Personal writing

How psychoanalysis works – a metaphor


For four years, from age 13 to 17, I spent three, four, or five days a week at my father’s apartment in the pre-war building in which he lived. The building has a U-shape. The entry to the building from the street was, at the time, a sort of recessed 50-foot-long walkway, one step down from the sidewalk and one step up into the building.

In my 20s, the owners of the building filled in the walkway so no step down and no step up was required. Well into my 40s, when I visited my father, I stumbled leaving his building, my body expecting a step down that hadn’t been there for years. Of course, to leave his building, I would have had to enter it – to walk along that pathway, reminding myself that the entrance had been changed ever so slightly. This reminder, sometimes as little as fifteen minutes earlier, rarely sufficed to prevent my misstep.

Finally, sometime in my late 40s, my cognitive awareness that a change had been made landed in my muscle memory, and I no longer misstepped, except very occasionally.
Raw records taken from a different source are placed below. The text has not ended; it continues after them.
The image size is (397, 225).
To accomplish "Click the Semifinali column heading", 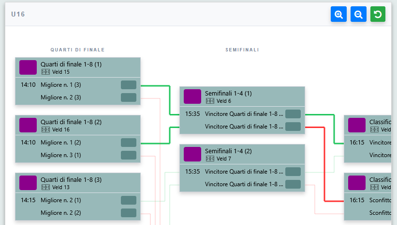I will pos(242,50).
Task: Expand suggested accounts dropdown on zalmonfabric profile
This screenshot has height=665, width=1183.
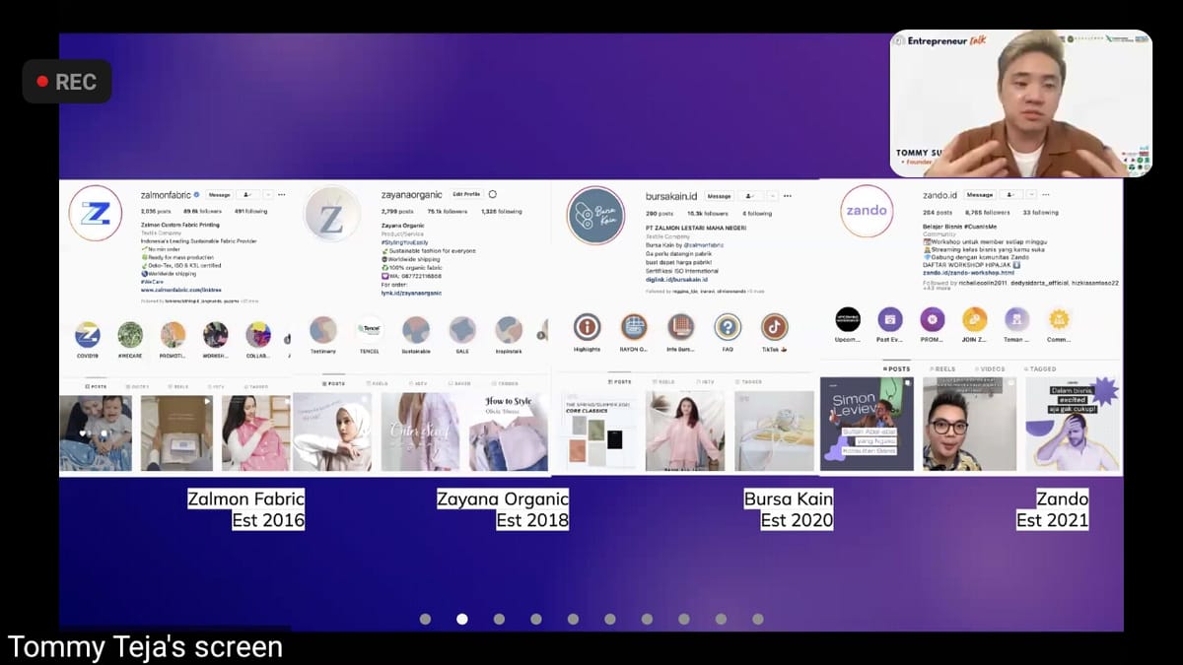Action: coord(266,195)
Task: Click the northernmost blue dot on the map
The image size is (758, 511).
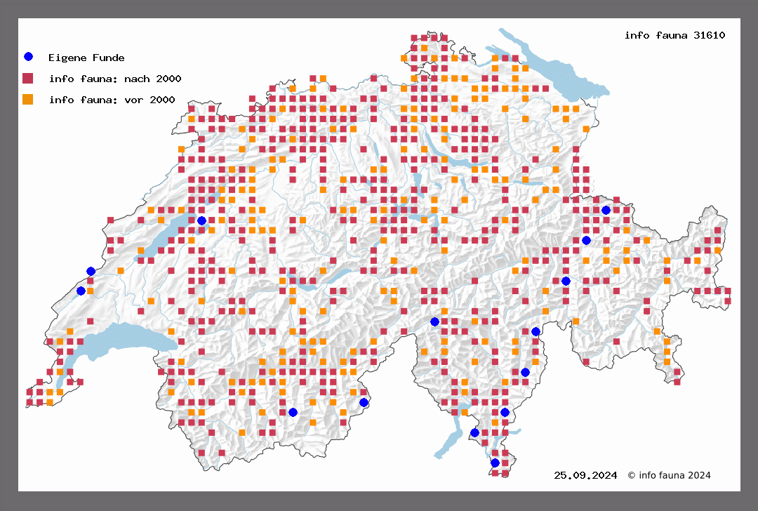Action: [606, 210]
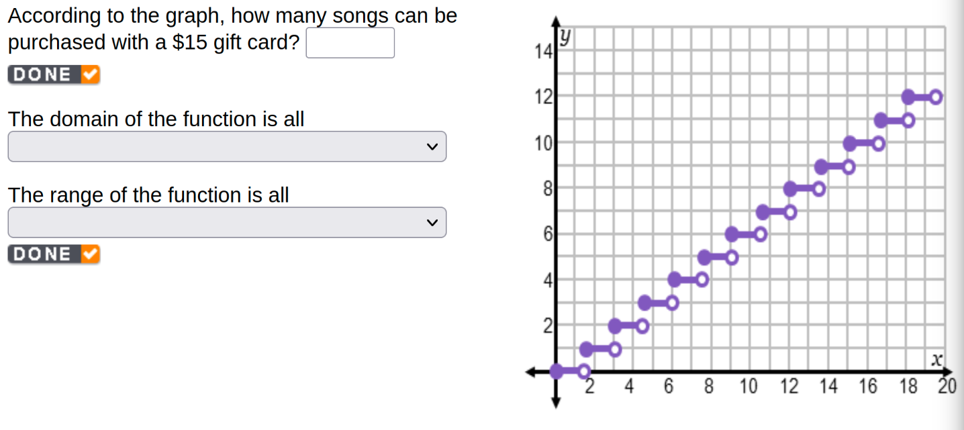Expand the chevron on the domain selector
This screenshot has width=964, height=430.
434,146
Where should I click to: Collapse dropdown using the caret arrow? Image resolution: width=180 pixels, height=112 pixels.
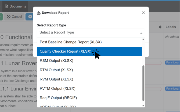tap(141, 33)
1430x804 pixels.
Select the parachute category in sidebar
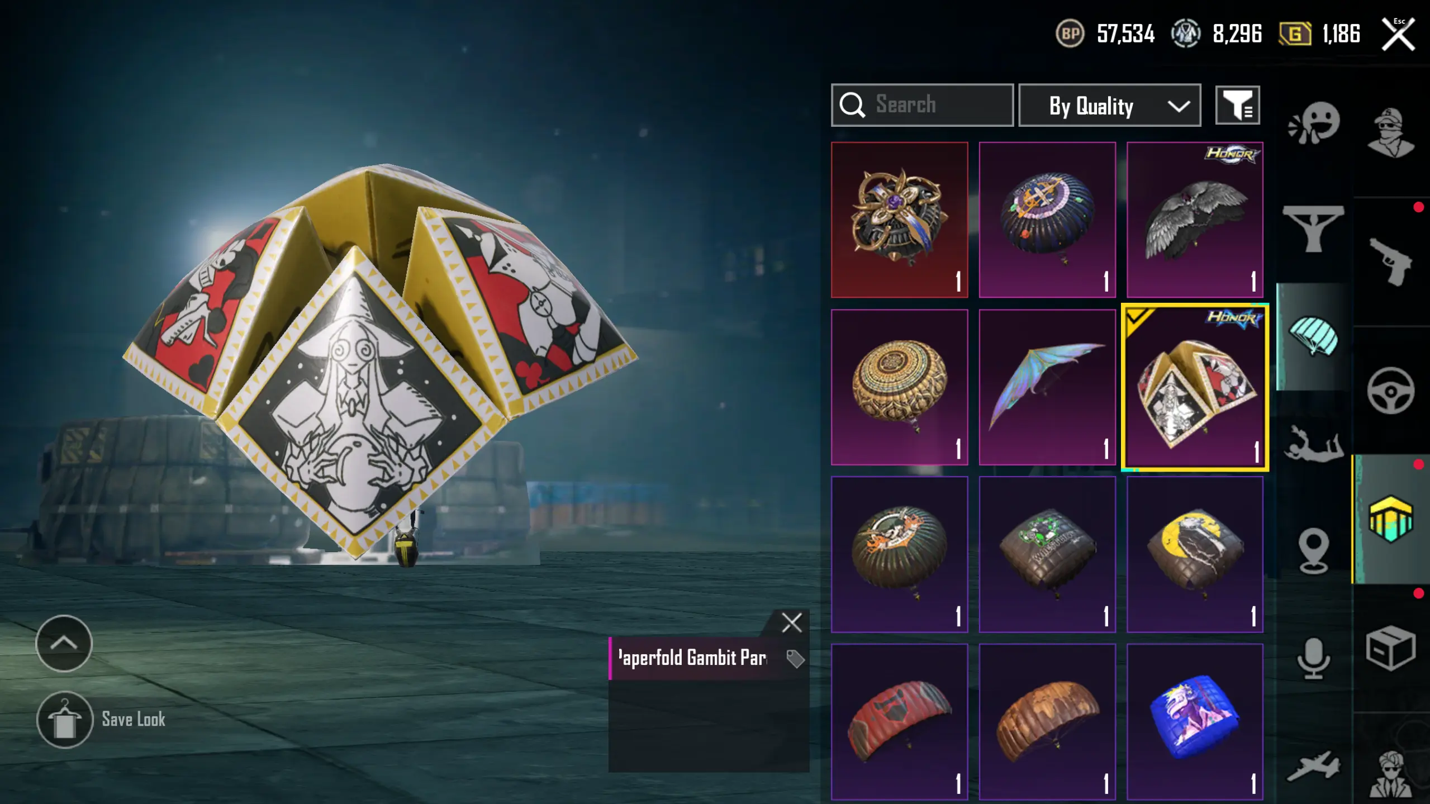point(1313,336)
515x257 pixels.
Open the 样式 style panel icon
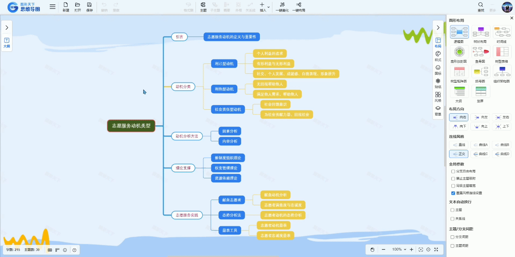(x=438, y=54)
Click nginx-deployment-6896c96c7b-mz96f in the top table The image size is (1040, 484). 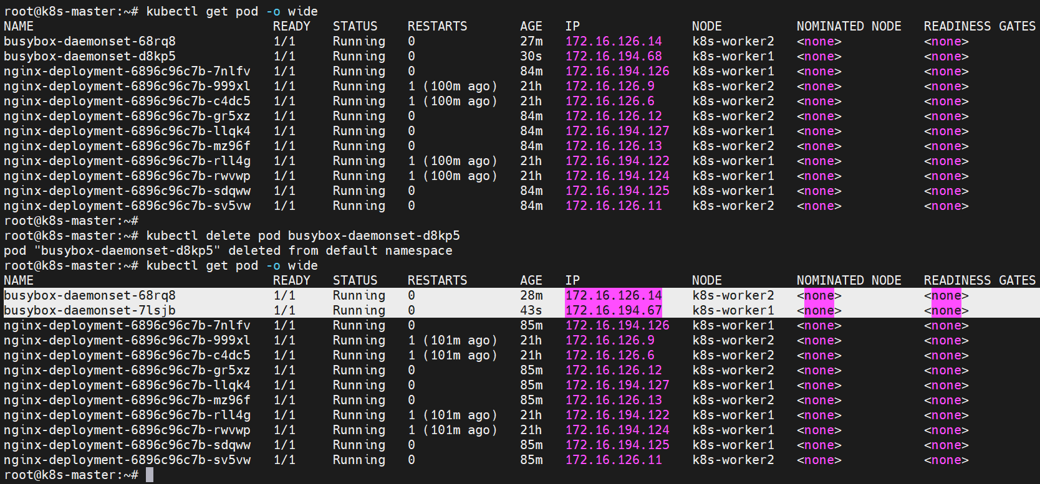coord(127,146)
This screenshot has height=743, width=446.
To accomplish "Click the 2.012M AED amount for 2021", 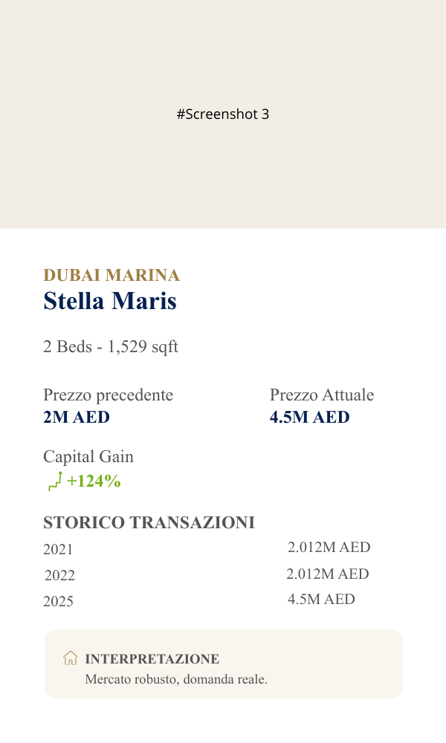I will click(x=329, y=548).
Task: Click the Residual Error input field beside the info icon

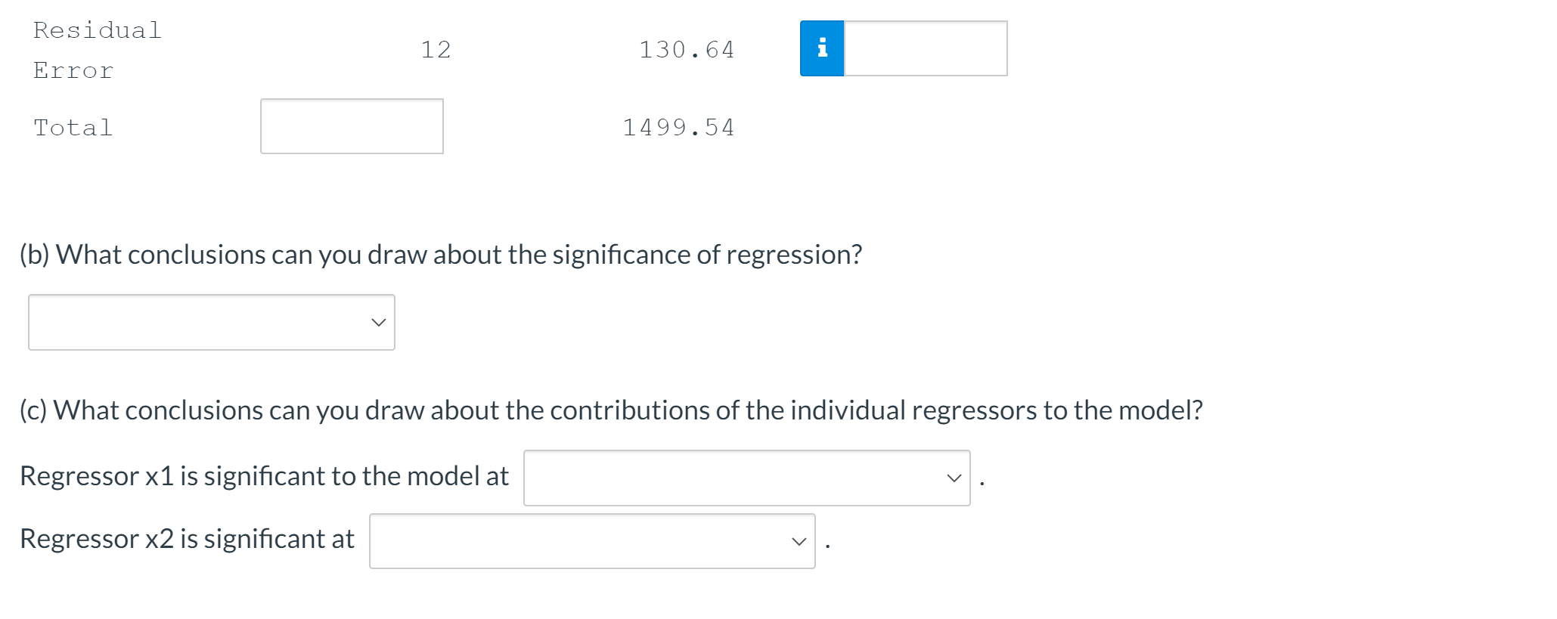Action: 926,48
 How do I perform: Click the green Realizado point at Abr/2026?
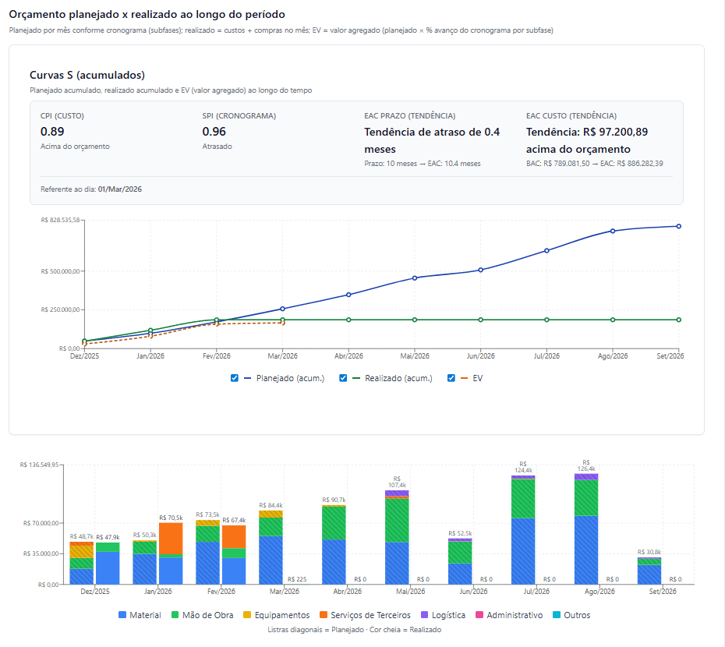click(348, 320)
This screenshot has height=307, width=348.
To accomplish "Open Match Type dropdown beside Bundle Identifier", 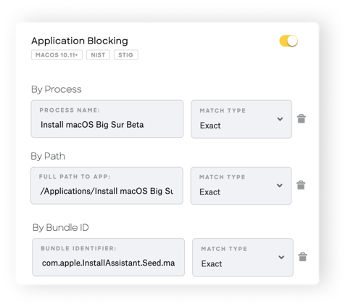I will 243,258.
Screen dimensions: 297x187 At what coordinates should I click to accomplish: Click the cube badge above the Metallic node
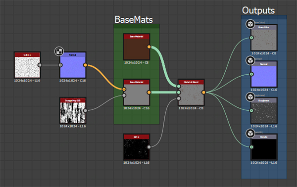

This experience serves as an apt metaphor for psychoanalysis. People often enter therapy hoping to learn why they do the things they do, why the destructive patterns of behavior that characterize their lives feel so intractable, where they come from, what purposes they serve.

Often, patients are dejected to learn that the answer to those questions, the whys, the hows, rarely make a dent in the whats, in the behaviors, in the patterns. It just isn’t enough to know why you smoke, why you choose partners who are consistently troubling in the same ways, why friendships proceed along the same painful paths, why work fails to bring satisfaction, and so on. We can learn the answers to those questions, the origins of our painful, destructive patterns, but changing them requires something different, something deeper than simple cognitive awareness and knowledge.

To my mind, psychoanalysis and the relationship one forms with one’s analyst provide a safe venue in which one can confront, over and over again, one’s patterns, both in one’s life outside of the consulting room and, more powerfully, within the consulting room, within the relationship with one’s analyst. This is what we clinicians call transference. Just as it took me twenty years to relearn how to exit my father’s building without misstepping, and even today I still sometimes do, a psychoanalysis can, over time, enable one to shift one’s patterns of behavior, one’s patterns of relating, one’s patterns of experiencing.